Boston-based photographer Bob O'Connor asked me the following question:
What is the agency feeling if a photographer still wants to shoot film (large format specifically 4x5 or 8x10)? Is it ok with agencies despite the fact that it slows down production a day or two?

I decided to get a few opinions on this instead of just giving mine so I asked the question on the art producers forum as well as LinkedIn. LinkedIn unfortunately wasn't abundant with answers (see the answers here) but a few had some interesting opinions.

Here are two quotes from art buyers:
"It didn’t seem to be a problem with our clients or our production department. The images were beautiful and we just went with it. I think it should be up to the photographer and the overall look you are after." (on shooting with film for a project last year)

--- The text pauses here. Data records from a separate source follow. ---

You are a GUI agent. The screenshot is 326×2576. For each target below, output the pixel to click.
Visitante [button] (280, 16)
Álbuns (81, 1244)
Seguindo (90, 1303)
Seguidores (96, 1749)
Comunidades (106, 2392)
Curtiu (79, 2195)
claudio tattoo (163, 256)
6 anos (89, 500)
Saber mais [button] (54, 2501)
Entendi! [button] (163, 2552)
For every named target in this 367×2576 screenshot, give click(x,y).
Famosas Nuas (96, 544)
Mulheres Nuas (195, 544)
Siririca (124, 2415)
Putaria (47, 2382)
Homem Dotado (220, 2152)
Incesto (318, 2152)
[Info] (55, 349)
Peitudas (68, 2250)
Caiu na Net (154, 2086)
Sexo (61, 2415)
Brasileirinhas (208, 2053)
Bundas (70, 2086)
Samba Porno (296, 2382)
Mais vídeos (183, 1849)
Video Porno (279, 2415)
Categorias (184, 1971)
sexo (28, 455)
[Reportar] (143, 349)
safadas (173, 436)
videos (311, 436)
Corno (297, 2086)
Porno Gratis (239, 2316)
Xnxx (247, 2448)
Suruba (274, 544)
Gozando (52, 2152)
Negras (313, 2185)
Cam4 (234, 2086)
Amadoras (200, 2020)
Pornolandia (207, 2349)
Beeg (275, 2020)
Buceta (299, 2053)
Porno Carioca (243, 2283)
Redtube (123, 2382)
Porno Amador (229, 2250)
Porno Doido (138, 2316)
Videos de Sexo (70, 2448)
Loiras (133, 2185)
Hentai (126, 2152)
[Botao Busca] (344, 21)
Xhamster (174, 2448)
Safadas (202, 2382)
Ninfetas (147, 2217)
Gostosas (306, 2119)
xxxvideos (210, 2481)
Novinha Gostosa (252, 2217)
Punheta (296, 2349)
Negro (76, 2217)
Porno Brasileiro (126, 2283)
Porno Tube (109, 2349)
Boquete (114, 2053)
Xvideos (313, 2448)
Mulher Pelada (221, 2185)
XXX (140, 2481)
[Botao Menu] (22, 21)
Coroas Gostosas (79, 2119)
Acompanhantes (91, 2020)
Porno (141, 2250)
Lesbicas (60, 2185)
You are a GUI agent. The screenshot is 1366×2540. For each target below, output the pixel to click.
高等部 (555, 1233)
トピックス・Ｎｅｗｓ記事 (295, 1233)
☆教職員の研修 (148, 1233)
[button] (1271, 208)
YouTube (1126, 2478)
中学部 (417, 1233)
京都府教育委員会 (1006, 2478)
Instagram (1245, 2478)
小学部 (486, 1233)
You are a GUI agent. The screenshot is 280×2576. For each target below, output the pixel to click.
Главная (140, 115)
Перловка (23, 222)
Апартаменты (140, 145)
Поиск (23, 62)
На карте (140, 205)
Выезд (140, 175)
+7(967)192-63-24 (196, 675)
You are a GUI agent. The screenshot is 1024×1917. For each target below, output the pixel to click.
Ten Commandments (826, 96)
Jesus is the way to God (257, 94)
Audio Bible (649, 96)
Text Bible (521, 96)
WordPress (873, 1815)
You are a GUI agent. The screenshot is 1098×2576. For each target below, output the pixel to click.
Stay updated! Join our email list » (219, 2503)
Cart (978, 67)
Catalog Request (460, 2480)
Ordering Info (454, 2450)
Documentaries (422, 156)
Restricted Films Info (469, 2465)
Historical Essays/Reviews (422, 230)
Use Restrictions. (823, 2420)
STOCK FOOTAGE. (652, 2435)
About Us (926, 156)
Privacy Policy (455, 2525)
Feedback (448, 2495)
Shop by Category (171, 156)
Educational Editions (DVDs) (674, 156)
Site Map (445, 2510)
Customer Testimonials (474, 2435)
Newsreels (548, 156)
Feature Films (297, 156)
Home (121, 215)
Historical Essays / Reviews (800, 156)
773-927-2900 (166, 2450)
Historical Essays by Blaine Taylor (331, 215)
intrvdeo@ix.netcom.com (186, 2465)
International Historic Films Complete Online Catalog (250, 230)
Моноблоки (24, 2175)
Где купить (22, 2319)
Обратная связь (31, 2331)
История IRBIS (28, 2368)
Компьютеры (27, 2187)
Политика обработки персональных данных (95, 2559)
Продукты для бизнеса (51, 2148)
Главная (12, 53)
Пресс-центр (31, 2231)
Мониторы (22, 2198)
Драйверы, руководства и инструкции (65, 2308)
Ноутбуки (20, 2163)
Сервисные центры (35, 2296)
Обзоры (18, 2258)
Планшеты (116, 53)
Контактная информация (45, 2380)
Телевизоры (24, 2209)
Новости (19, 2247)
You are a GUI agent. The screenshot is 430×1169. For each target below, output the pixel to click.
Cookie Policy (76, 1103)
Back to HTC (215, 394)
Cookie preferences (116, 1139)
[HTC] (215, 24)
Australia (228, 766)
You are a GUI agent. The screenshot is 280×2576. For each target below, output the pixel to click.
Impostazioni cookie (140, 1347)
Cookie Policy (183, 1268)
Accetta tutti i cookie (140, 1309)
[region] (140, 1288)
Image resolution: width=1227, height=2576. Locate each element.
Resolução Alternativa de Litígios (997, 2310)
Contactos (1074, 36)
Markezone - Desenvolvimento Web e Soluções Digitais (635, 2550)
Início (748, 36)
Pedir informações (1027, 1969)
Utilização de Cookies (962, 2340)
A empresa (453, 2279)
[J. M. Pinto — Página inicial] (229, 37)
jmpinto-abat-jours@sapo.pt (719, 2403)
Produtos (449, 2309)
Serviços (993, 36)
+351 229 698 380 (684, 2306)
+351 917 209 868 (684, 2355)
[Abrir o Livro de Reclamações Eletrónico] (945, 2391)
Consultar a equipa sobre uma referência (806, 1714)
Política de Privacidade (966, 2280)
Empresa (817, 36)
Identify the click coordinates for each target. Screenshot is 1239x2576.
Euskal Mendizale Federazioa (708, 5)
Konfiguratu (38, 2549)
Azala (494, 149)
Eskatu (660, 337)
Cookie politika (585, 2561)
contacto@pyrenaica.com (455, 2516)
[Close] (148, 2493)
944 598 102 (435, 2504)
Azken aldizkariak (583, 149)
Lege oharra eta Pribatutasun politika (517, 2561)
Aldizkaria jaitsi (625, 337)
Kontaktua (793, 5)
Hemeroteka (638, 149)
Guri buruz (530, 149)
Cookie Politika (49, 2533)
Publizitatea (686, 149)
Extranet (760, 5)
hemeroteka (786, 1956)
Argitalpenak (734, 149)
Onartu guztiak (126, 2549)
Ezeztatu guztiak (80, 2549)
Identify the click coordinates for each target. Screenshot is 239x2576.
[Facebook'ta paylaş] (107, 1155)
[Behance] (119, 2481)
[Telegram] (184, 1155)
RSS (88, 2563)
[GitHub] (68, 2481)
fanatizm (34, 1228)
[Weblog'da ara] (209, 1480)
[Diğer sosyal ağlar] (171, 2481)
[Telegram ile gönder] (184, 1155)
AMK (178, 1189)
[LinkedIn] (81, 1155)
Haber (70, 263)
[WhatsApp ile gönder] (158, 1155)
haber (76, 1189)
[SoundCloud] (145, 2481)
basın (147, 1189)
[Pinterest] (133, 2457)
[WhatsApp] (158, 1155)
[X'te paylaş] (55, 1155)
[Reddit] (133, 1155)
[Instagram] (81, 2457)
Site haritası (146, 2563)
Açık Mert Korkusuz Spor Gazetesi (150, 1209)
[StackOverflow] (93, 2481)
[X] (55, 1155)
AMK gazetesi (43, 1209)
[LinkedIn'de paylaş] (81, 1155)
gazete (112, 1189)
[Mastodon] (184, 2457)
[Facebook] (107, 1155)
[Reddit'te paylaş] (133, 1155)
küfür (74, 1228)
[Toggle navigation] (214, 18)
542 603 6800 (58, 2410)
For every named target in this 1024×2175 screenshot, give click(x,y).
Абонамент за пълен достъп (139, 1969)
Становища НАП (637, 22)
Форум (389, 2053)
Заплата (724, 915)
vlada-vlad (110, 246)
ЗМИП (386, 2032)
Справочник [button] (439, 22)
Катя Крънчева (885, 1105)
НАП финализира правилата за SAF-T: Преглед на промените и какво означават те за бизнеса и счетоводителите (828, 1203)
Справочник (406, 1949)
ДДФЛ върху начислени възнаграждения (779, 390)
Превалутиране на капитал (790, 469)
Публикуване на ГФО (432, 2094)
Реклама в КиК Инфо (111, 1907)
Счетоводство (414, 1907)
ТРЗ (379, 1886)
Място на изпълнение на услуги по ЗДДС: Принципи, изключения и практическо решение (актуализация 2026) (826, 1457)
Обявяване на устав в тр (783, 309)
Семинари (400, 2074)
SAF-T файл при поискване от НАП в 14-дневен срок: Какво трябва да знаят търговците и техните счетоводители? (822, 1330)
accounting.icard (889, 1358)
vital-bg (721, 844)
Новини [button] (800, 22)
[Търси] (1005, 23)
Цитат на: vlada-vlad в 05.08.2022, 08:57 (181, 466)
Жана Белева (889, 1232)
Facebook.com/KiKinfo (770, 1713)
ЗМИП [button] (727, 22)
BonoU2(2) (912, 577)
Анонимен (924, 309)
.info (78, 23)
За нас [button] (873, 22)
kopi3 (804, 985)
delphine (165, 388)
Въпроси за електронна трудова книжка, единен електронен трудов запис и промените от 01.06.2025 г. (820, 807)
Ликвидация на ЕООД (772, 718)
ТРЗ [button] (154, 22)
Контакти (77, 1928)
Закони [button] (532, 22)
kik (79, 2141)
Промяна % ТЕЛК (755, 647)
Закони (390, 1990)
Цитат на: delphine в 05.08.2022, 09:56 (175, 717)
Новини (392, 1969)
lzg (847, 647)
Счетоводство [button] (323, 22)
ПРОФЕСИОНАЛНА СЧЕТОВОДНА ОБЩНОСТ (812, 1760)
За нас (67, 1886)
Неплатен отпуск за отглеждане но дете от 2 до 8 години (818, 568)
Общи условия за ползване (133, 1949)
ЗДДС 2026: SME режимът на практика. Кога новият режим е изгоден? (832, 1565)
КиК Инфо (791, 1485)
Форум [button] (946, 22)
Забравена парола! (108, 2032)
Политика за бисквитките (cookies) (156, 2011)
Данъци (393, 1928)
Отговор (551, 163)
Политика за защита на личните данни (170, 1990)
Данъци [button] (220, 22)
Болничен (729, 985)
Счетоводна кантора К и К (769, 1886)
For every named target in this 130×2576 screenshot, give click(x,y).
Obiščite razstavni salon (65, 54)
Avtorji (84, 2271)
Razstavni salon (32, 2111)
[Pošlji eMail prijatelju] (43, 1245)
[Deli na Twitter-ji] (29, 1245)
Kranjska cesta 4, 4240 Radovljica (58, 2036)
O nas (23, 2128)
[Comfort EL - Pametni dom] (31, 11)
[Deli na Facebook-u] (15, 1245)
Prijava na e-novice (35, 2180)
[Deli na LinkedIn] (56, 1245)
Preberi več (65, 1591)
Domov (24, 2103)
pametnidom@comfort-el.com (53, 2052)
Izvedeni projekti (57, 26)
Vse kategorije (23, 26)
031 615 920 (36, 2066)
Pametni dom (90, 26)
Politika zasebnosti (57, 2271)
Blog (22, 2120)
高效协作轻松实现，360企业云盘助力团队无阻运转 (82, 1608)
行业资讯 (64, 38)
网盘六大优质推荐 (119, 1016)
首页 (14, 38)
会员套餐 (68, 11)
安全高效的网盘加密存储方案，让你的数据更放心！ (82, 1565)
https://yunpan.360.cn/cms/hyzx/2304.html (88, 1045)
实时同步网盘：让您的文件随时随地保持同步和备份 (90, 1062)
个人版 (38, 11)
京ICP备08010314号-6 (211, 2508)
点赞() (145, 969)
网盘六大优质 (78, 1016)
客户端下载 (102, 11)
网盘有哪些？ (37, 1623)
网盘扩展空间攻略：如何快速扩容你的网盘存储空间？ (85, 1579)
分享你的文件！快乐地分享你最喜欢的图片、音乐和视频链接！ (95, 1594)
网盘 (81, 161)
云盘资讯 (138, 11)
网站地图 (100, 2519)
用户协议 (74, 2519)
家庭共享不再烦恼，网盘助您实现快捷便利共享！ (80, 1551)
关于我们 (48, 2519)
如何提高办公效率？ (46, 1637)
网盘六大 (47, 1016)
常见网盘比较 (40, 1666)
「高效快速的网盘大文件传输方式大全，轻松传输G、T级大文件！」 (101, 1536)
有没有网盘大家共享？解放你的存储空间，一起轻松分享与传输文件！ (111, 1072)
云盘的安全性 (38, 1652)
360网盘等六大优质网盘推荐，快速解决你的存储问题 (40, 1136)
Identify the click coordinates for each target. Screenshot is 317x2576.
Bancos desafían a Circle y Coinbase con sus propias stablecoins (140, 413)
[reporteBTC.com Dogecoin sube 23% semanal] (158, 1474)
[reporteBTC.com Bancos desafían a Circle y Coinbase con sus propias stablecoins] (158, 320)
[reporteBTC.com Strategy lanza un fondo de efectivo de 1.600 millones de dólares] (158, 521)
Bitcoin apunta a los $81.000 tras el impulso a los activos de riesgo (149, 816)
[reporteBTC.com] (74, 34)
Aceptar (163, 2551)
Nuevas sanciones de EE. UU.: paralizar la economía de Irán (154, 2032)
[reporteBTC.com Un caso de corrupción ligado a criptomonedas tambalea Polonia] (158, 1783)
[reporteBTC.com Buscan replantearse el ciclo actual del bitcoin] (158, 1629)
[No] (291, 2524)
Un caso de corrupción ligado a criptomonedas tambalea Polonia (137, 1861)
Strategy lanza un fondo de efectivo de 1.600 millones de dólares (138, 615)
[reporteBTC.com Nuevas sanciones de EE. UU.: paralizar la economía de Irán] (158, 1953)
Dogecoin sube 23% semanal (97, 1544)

"there are projects for clients that we shoot only digital because it's part of the look & feel of the brand. There are other times that the look of film or digital is an intrinsic part of the photographer' s style and that's what we are asking him/her for. Ultimately it is not a cost difference or enough of a time difference to matter."

My opinion is similar to the above opinions. It really depends on the project and the look of the concept the creatives are hoping to achieve. If they do not know the photographer shoots with traditional film it's a good idea to bring it up in the first creative call you have with the agency so it's worked into the budgeting and the schedule.

I am finding more and more that clients prefer to shoot with digital. Reason being is because they can see the image automatically and decide if they like the look of it or if they want it tweaked, with film there is not that automatic satisfaction. We're in a microwave society where everything is instantly at our fingertips. On set or on location, digital is great to work with as well because what we see with our eyes is very different from what is captured on the camera. It's an asset to have the client and agency see it on screen.

But the question is film or digital... essentially I don't believe it matters because the photographer is being hired for his/her visual creative and the successful quality it brings to the client's brand.